About the 12-Lead EKG Simulator
A free interactive tool for visualizing how acute coronary artery occlusion changes the 12-lead electrocardiogram. Choose a coronary lesion site and see the predicted ST-segment changes lead-by-lead, watch ST-elevation myocardial infarction (STEMI) evolve through hyperacute, acute, subacute, and chronic phases, and explore high-yield patterns that don't always meet classic STEMI criteria.
STEMI localization by coronary territory
The 12-lead EKG localizes the culprit vessel before the cath lab activation. The simulator covers the major occlusion sites:
- Proximal LAD — anterior STEMI (V1–V4) with reciprocal change in the inferior leads. Wraparound LAD lesions extend ST elevation to V5–V6 and the inferior wall.
- Mid/distal LAD — anteroseptal or apical pattern with less reciprocal change.
- RCA (right-dominant circulation) — inferior STEMI (II, III, aVF) with reciprocal depression in I and aVL. Always check right-sided leads (V4R) for RV infarct, and posterior leads (V7–V9) for posterior involvement.
- Left circumflex — lateral or posterior pattern. The LCx is the classic "electrocardiographically silent" vessel; a posterior MI may appear only as ST depression in V1–V3.
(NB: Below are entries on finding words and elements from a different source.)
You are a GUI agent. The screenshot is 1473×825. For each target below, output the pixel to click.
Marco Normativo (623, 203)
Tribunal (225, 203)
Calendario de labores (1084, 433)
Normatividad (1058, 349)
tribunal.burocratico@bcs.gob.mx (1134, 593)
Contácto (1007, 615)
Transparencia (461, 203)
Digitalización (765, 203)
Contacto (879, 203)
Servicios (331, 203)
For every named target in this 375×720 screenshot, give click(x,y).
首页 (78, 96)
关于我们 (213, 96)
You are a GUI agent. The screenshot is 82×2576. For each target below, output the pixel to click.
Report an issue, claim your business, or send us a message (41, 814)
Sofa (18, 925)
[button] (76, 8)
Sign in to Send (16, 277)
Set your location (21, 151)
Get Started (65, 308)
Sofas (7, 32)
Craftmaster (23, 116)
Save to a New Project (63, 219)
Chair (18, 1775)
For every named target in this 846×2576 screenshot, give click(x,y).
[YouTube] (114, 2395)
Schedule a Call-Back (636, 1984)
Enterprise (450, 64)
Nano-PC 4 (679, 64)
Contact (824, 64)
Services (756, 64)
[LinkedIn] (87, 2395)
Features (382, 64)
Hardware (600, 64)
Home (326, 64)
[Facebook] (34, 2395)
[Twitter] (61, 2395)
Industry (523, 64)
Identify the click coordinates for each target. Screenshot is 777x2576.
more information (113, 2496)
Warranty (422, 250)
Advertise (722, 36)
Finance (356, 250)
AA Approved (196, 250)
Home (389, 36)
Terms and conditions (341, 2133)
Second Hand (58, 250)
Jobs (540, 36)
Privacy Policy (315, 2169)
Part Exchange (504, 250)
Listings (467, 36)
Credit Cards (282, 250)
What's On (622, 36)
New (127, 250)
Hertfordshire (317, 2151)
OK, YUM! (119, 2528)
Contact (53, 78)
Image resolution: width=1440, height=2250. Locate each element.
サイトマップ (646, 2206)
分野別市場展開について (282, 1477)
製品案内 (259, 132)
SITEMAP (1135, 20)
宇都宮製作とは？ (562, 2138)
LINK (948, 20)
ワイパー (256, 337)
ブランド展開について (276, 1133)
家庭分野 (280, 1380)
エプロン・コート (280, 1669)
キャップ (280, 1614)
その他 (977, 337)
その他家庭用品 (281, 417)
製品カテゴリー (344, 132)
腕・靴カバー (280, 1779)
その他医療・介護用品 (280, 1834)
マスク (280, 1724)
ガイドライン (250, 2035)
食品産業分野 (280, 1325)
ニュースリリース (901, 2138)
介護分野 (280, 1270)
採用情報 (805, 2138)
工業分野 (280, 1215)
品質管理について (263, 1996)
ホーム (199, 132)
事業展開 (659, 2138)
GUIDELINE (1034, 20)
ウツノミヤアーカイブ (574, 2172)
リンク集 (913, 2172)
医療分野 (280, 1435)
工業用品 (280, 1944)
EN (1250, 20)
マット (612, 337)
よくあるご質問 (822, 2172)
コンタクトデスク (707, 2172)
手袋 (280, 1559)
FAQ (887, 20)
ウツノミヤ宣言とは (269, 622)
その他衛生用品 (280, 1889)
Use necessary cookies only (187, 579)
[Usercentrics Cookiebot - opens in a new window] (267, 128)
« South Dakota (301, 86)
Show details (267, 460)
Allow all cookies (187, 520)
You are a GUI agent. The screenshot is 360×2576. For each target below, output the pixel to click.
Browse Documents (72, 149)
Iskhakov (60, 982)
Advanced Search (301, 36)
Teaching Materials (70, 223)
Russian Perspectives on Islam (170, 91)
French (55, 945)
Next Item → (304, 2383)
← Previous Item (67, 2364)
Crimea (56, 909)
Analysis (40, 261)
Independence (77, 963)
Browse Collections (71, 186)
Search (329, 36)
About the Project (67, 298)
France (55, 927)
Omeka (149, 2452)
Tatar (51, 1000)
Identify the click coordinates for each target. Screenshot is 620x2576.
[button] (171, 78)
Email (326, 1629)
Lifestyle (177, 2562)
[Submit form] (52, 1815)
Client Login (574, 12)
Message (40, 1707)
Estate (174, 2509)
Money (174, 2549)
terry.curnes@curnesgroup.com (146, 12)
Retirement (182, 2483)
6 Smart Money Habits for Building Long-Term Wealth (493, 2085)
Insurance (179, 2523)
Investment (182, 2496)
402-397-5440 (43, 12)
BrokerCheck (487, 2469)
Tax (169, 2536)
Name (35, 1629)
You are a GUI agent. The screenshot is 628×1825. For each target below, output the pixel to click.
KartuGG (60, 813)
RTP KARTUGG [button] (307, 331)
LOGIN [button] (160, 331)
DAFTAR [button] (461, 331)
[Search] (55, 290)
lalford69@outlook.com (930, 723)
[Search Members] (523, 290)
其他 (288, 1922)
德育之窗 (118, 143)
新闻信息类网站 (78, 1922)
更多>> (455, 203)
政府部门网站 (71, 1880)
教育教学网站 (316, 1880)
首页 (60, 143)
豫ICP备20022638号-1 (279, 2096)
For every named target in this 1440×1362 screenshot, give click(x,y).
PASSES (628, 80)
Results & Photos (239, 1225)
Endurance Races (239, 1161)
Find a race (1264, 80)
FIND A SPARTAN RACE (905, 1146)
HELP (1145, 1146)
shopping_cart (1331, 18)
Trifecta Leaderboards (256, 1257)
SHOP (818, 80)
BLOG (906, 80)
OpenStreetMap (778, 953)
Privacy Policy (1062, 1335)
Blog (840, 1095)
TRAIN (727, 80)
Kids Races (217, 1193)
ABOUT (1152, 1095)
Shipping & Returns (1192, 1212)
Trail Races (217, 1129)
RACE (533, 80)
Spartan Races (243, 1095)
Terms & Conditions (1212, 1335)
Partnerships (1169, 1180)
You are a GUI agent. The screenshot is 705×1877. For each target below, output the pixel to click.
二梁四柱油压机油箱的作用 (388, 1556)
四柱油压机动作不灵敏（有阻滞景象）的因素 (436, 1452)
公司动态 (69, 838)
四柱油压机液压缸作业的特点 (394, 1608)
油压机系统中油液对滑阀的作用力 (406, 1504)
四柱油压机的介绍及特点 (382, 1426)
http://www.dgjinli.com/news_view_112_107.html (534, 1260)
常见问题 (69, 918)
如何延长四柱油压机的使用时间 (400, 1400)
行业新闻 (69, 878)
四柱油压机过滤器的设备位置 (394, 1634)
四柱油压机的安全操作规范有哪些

- Left main — diffuse ST depression with ST elevation in aVR > V1, often with hemodynamic instability.
STEMI equivalents and special patterns
Not every occlusion shows ST elevation. The simulator includes:
- Wellens syndrome — biphasic (Type A) or deeply inverted (Type B) T-waves in V2–V3 in the pain-free state, signaling critical proximal LAD stenosis.
- De Winter T-waves — upsloping ST depression at the J-point with tall, symmetric T-waves in V1–V6, a STEMI-equivalent for proximal LAD occlusion.
- Posterior MI — ST depression in V1–V3 with prominent R-waves; obtain V7–V9 to confirm.
- RV infarction — ST elevation in V4R, often with inferior STEMI; preload-sensitive, avoid nitrates.
- Sgarbossa criteria — diagnosing acute MI in the setting of left bundle branch block (LBBB) or ventricular pacing using concordance and discordance rules; the modified Smith criteria add proportionality.
MI evolution over time
Coronary occlusion produces a characteristic time-course on the surface EKG: hyperacute T-waves within minutes, ST elevation within the first hour, Q-wave development over hours to days, T-wave inversion as the infarct matures, and eventual normalization or persistent Q-waves and T-wave changes in the chronic phase. The simulator lets you scrub through these phases for any coronary territory.
Who this tool is for
Built for cardiology fellows, internal medicine and emergency medicine residents, medical students preparing for boards, and any clinician reviewing high-yield ECG patterns. It is an educational visualization, not a diagnostic device — always correlate with clinical presentation, troponin, and imaging.